If teacher-think is the essential component of enhanced learning opportunities, there needs to be consideration of the barriers to this thinking. There will be more for each list.
Personal barriers:-
• Subject or pedagogic knowledge.
• Extended experience with a specific age group or ability range. (New school, new year group)
• Personal order, organisation, record keeping, reflective practice.
• Self-confidence, possible status with learners.
External:-
• Demands for planning (thinking) in a particular format.
• School specific, preferred approaches to teaching and learning.
• School specific schemes, with limited opportunity to adapt to class need.
• School organisation demanding whole year approaches.
• School resources, including the availability of support.
• Work space limiting some approaches.
• Regular changes to practice to accord with external influences.
• Local context issues, such as parent demands, children arriving at school with social or personal issues, behavioural distractions.
• Changes at National level, particularly where there is an extended period of uncertainty about policy interpretation.
Fear:-
The greatest impact on teacher-think is the fear of being judged as ineffective and found wanting. There is a need to quality-assure teaching and learning is a school. It is naïve to think otherwise, but the systems in place can add to the stress of being observed, both at school and inspection level.
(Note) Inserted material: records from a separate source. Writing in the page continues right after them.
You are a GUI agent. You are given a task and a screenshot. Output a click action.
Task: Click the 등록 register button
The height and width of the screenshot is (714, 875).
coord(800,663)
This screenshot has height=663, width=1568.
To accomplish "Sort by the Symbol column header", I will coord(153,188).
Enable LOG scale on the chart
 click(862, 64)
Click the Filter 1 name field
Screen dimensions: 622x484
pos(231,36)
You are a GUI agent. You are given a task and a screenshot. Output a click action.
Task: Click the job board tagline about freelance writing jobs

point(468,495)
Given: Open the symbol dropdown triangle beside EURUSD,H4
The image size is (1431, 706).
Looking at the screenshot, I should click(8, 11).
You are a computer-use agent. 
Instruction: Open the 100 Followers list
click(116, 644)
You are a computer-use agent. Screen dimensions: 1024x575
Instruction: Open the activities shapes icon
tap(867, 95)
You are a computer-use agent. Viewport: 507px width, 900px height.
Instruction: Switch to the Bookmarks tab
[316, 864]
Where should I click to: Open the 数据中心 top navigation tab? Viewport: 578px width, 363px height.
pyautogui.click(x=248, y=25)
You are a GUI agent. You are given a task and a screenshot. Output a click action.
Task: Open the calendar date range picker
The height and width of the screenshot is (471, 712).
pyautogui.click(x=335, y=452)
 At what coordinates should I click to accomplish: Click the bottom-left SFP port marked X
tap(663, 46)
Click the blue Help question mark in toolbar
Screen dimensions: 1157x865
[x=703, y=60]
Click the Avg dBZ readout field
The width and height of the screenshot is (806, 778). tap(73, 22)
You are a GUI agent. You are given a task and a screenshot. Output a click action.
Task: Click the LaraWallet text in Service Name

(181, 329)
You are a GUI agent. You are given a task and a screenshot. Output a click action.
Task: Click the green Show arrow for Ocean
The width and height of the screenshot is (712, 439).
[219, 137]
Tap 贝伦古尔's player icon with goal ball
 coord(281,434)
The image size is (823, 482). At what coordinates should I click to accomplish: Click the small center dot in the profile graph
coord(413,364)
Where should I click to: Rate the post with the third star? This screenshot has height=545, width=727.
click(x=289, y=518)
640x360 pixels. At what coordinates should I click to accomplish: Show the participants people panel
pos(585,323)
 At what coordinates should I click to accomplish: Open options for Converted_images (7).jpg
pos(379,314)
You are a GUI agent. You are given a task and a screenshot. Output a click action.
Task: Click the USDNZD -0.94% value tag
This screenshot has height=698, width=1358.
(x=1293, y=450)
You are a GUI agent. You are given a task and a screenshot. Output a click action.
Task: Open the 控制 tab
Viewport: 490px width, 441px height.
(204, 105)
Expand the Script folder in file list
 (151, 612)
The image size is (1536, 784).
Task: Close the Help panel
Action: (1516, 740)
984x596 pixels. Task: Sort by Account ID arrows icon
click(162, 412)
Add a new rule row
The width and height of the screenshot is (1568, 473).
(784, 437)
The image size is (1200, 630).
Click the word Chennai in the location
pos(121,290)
The value of feedback from an observation is to retell the lesson narrative, highlighting significant points, as a basis for discussion and development. Internal observations should always happen on this basis, not as a numeric judgement, in the same way that feedback to learners to support future learning is better as description than an arbitrary grade.
Teachers work within human systems, which can appear sometimes to be less than humane. The best systems look out for the individuals who make up the team, providing support and guidance to colleagues in the same way they do to children. Even the best practitioners can suffer a dip in performance when life offers personal challenges. Thoughtful, reflective management breeds thoughtful, reflective, autonomous teachers and independence in learners.
Teaching is a great job, but free the teachers to think, that’s what they are paid to do.